■ Problem statement: Reproduce all entries precisely as they are written.

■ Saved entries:
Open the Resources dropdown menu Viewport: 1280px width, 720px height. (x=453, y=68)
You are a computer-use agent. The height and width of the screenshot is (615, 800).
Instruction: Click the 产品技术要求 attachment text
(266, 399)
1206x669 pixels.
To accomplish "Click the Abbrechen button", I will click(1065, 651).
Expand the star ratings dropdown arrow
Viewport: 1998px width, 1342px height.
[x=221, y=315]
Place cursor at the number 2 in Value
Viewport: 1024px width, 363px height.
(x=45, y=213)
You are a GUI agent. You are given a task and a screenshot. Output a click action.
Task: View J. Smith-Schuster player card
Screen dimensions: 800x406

■ Solution:
Open the Resources dropdown menu Viewport: 1280px width, 720px height. (x=453, y=68)
You are a computer-use agent. The height and width of the screenshot is (615, 800).
Instruction: Click the 产品技术要求 attachment text
(266, 399)
1206x669 pixels.
To accomplish "Click the Abbrechen button", I will click(1065, 651).
Expand the star ratings dropdown arrow
Viewport: 1998px width, 1342px height.
[x=221, y=315]
Place cursor at the number 2 in Value
Viewport: 1024px width, 363px height.
(x=45, y=213)
You are a GUI agent. You are given a task and a screenshot. Output a click action.
Task: View J. Smith-Schuster player card
Screen dimensions: 800x406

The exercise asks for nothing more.